Chunk a list of texts via WebSocket. Returns List[List[SemanticChunk]] — one list of chunks per input text.

Parameter Type Default Description
texts List[str] required Texts to chunk
use_sv bool False Use semantic verification
timeout float 0.0 Timeout in seconds; 0 = no limit
verify_integrity bool False Check text integrity after chunking
**params Any Additional chunk parameters

file(*, filepath=None, filename=None, file_content=None, filter_name="plain_text", timeout=None)

Send a file to the server for text extraction. Returns FileResponse.

Two input modes:

  • CLI channel: provide filepath (server reads the file).
  • API channel: provide filename + file_content (bytes; base64-encoded internally).
Parameter Type Default Description
filepath Optional[str] None Local file path (CLI channel)
filename Optional[str] None Filename (API channel)
file_content Optional[bytes] None Raw file bytes (API channel)
filter_name str "plain_text" Server-side filter name
timeout Optional[float] None Per-call timeout in seconds

chunk_file(*, filepath=None, filename=None, file_content=None, filter_name="plain_text", use_sv=False, timeout=0, verify_integrity=False, **chunk_params)

Convenience method: file() + chunk() in one call. Returns List[List[SemanticChunk]].

Any file format supported (PDF, DOCX, images, text, markdown, etc.) — server handles all processing.

Parameter Type Default Description
filepath Optional[str] None Local file path
filename Optional[str] None Filename for API channel
file_content Optional[bytes] None Raw file bytes
filter_name str "plain_text" Server-side filter name
use_sv bool False Use semantic verification
timeout Optional[float] 0 Timeout in seconds; 0 = no limit
verify_integrity bool False Check text integrity
**chunk_params Any Additional chunk parameters

config(timeout=None)

Retrieve server configuration. Returns Dict[str, Any].

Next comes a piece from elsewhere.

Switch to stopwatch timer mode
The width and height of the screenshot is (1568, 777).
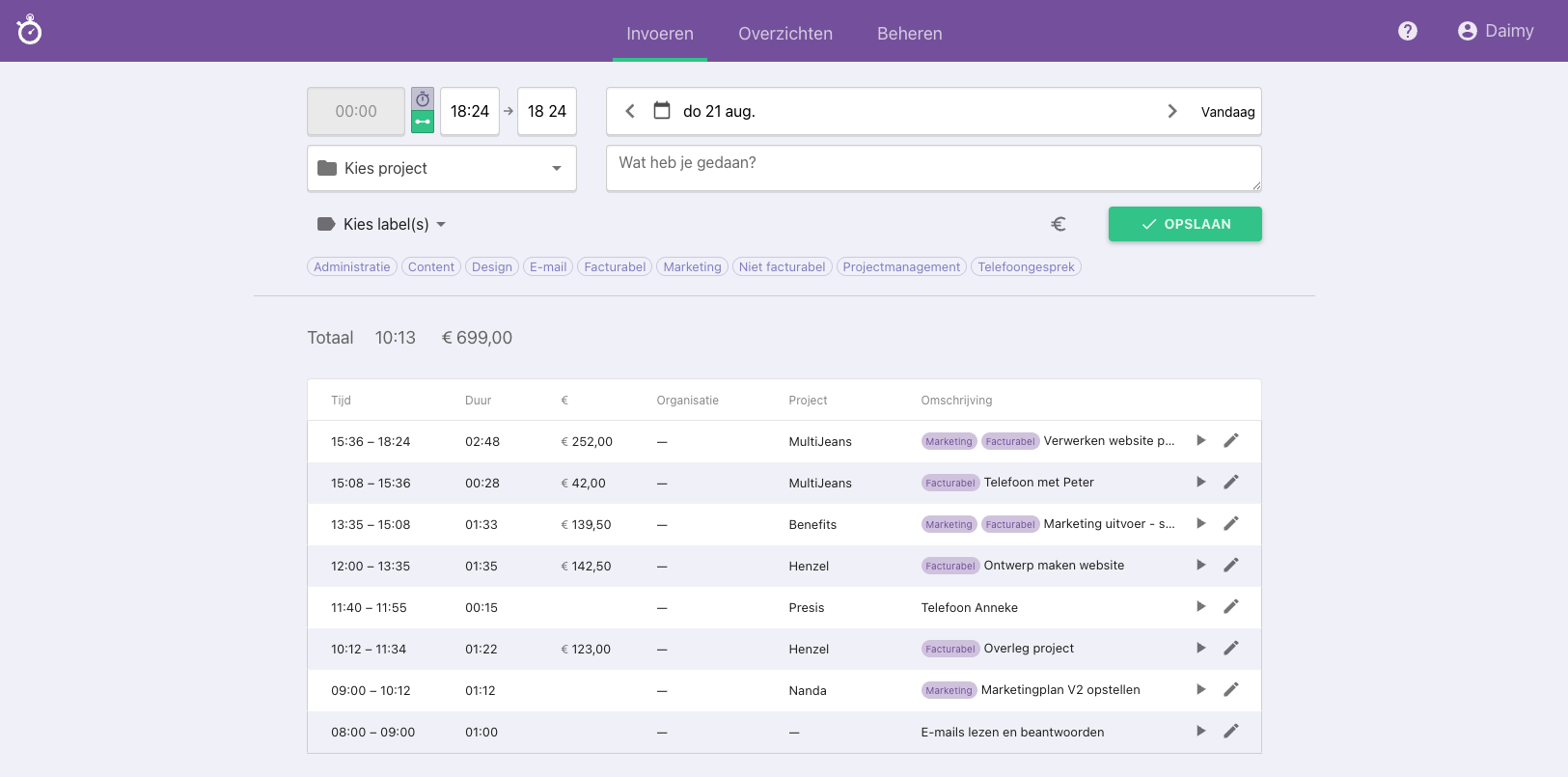pos(423,99)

help_cmd(command=None, timeout=None)

Retrieve server help information. Returns Dict[str, Any]. If command is given, returns help for that specific command.

health()

Health check — verifies the server is up. Returns Dict[str, Any].

open_ws_channel(receive_timeout=60.0, heartbeat=30.0)

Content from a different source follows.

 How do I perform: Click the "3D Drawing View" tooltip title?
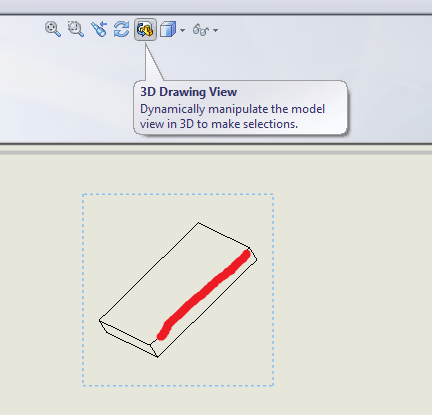[x=189, y=92]
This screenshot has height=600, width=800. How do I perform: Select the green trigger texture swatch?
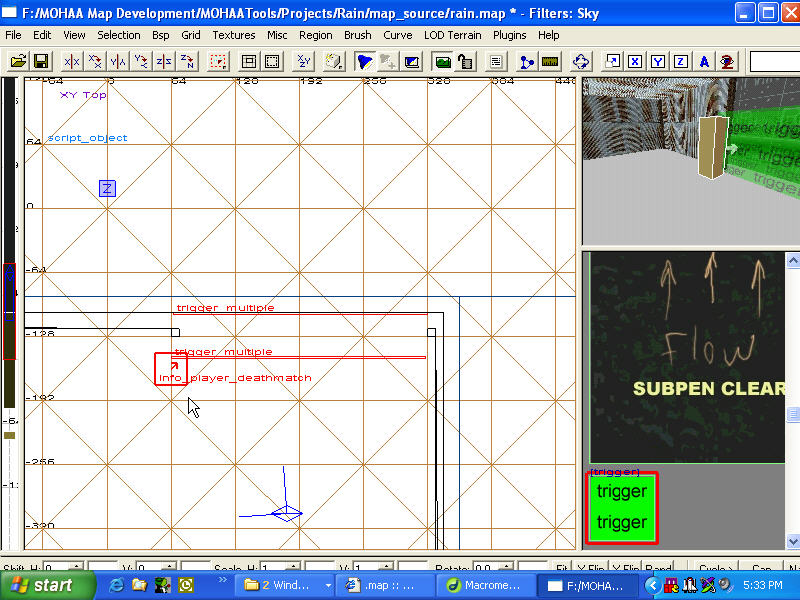[621, 508]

Open a bidirectional WebSocket channel for multiple requests. Returns BidirectionalWsChannel.

Parameter Type Default Description
receive_timeout float 60.0 Per-message receive timeout (seconds)
heartbeat float 30.0 WebSocket keepalive interval (seconds)

close()

Close the underlying client connection. Also available via async context manager (async with).

Long-Running File Operations

File processing is entirely server-side. The client sends the file as-is (any format: PDF, DOCX, images, text, markdown, etc.).

  • chunk_file() defaults to no timeout limit — the client waits as long as the server needs (up to 1 hour for large files).
  • Results arrive via WebSocket; the adapter heartbeat (30s) keeps the connection alive.
  • To set an explicit limit, pass timeout=N (seconds):
# Wait up to 30 minutes:
chunks = await client.chunk_file(
    filepath="/path/to/large.pdf",
    timeout=1800,
)

CLI Reference

# Chunk text
svo-chunker chunk --text "Your text here" [--use-sv] [--type Draft]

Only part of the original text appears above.